DATA
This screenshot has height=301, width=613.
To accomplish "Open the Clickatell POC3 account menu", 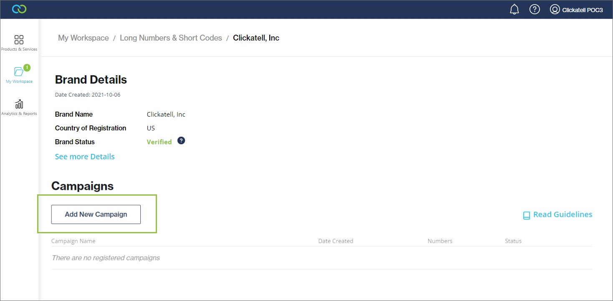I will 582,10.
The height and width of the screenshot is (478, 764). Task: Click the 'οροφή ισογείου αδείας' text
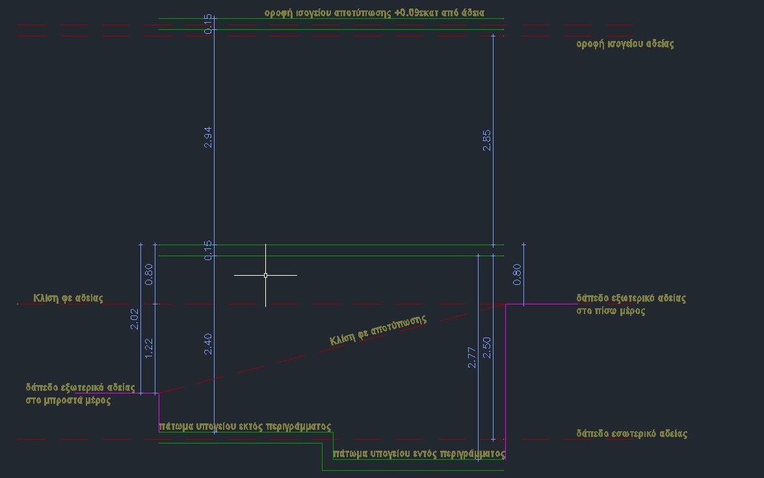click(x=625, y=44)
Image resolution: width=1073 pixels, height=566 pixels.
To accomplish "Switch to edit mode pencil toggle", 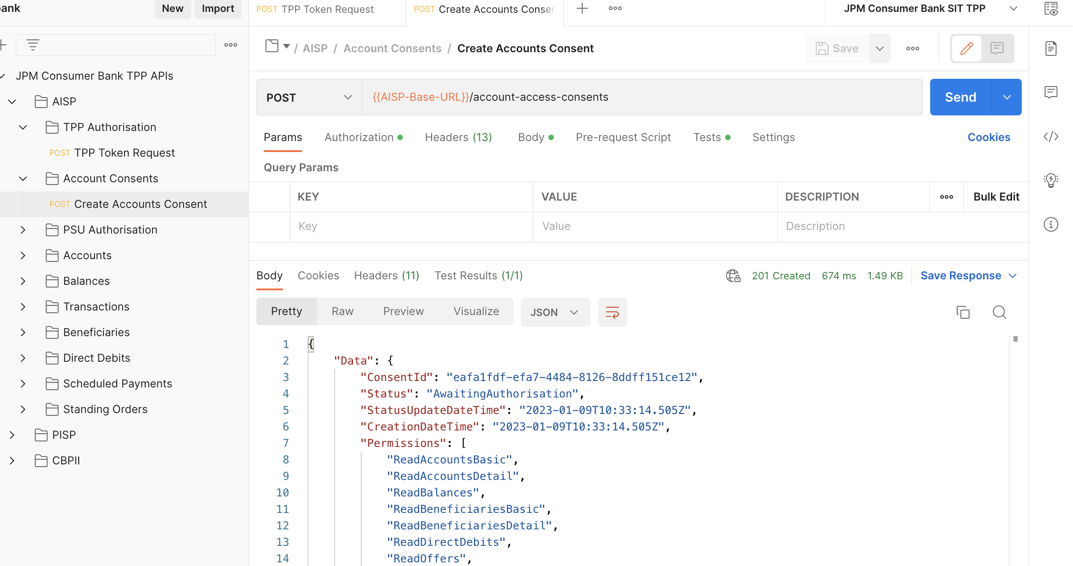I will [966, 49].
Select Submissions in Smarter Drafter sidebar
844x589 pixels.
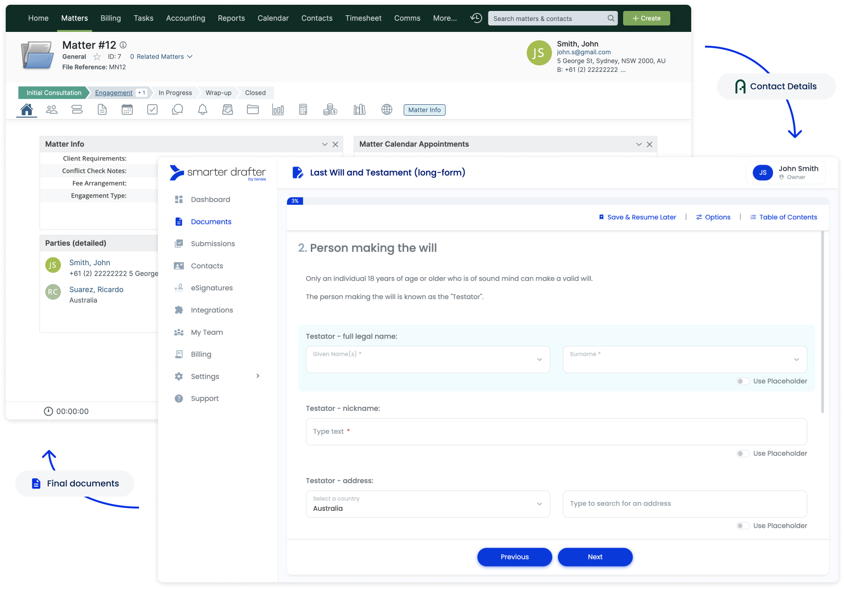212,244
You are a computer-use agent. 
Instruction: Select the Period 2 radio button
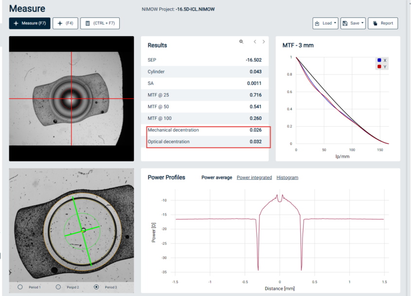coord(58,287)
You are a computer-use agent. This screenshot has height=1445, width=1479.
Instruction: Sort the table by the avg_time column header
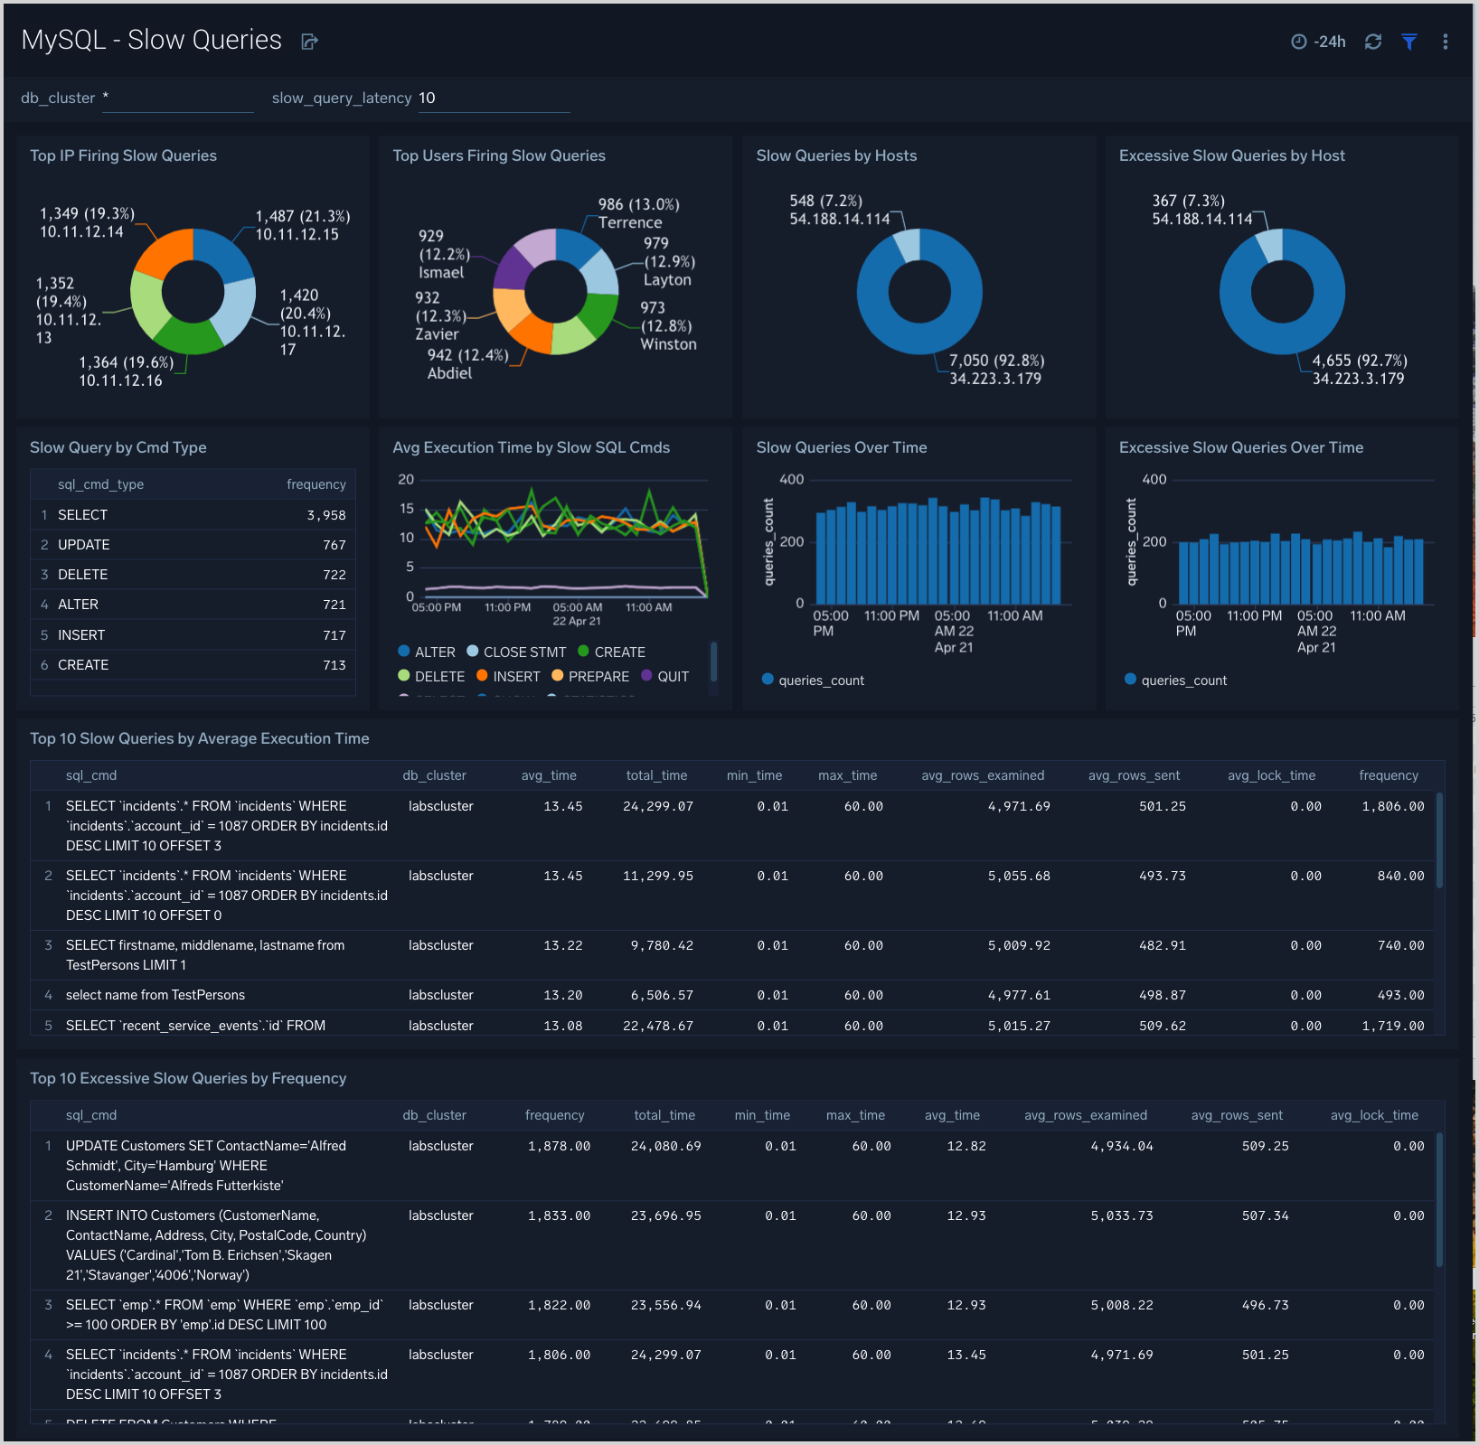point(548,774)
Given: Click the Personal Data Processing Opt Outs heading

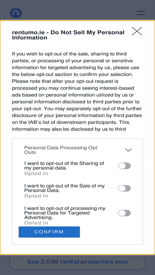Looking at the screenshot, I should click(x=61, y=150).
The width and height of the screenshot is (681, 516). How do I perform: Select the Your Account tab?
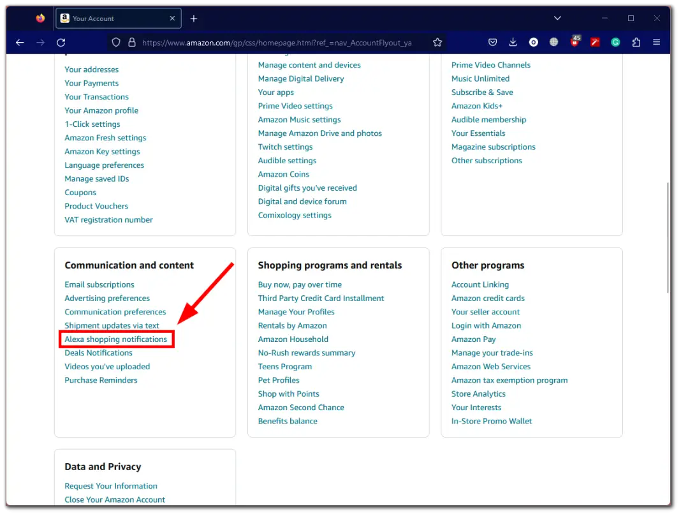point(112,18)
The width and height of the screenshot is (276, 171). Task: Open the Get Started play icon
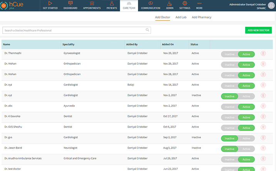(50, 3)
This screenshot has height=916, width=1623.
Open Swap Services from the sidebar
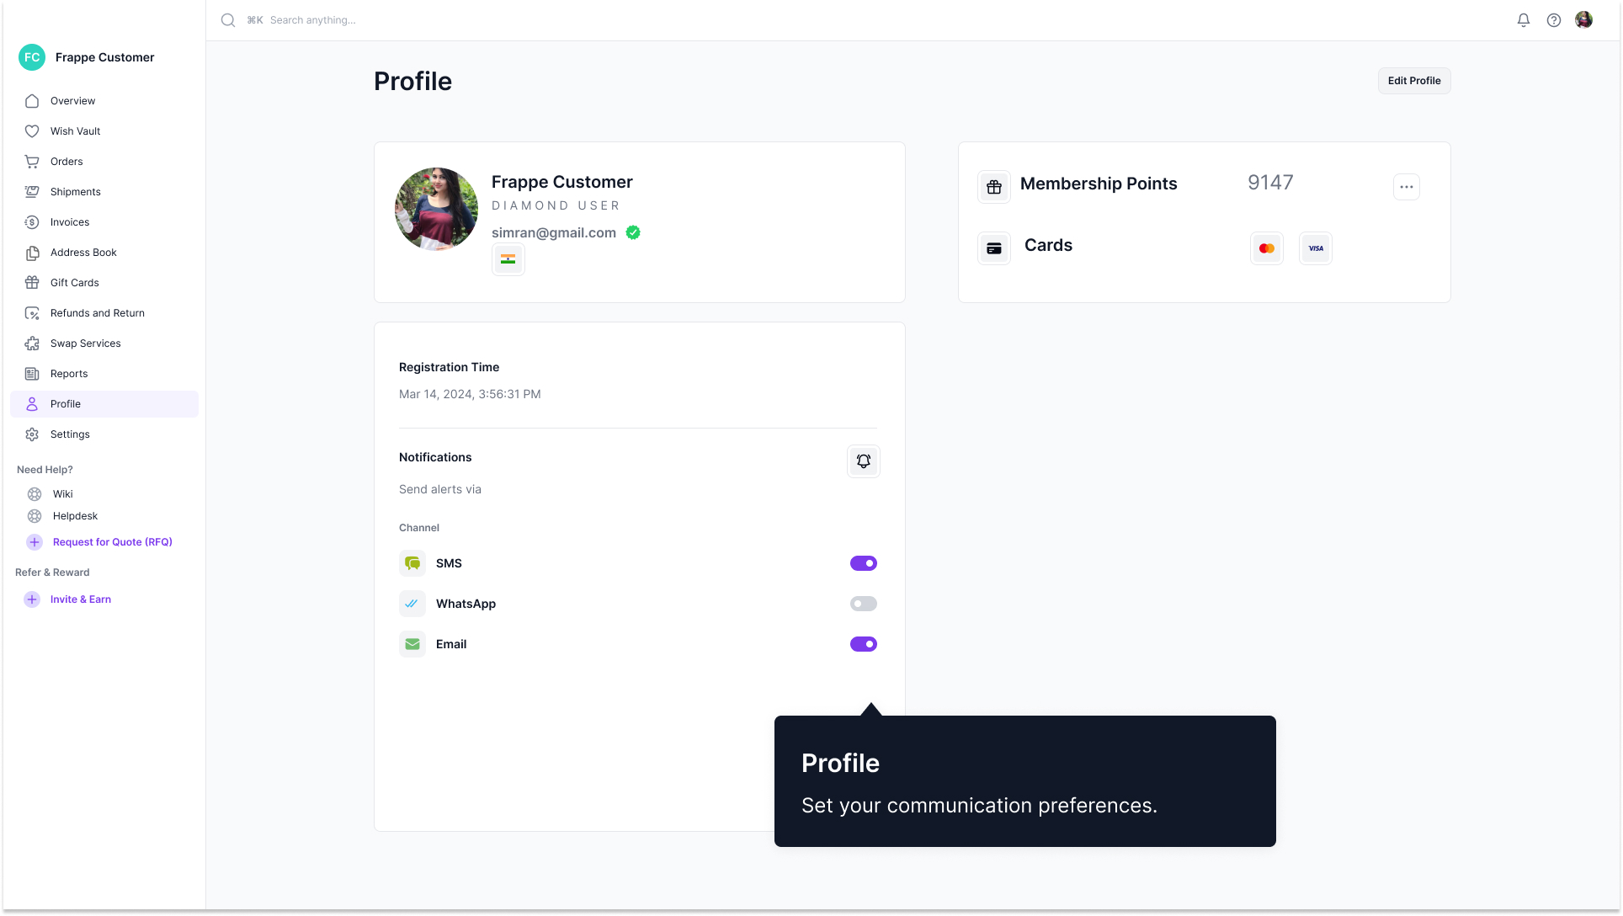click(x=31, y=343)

EXERCISE PROMPT
Rewrite everything from the line containing "Given: Click the" down to the end of the data, substituting "My Account" for "Your Account" and keeping all else unchanged. Omit the pictures from your answer.

EXERCISE ANSWER
Given: Click the Personal Data Processing Opt Outs heading

Looking at the screenshot, I should click(x=61, y=150).
The width and height of the screenshot is (681, 516). How do I perform: Select the My Account tab?
point(112,18)
The width and height of the screenshot is (276, 171). Task: Open the Get Started play icon
(50, 3)
This screenshot has height=916, width=1623.
Open Swap Services from the sidebar
click(x=31, y=343)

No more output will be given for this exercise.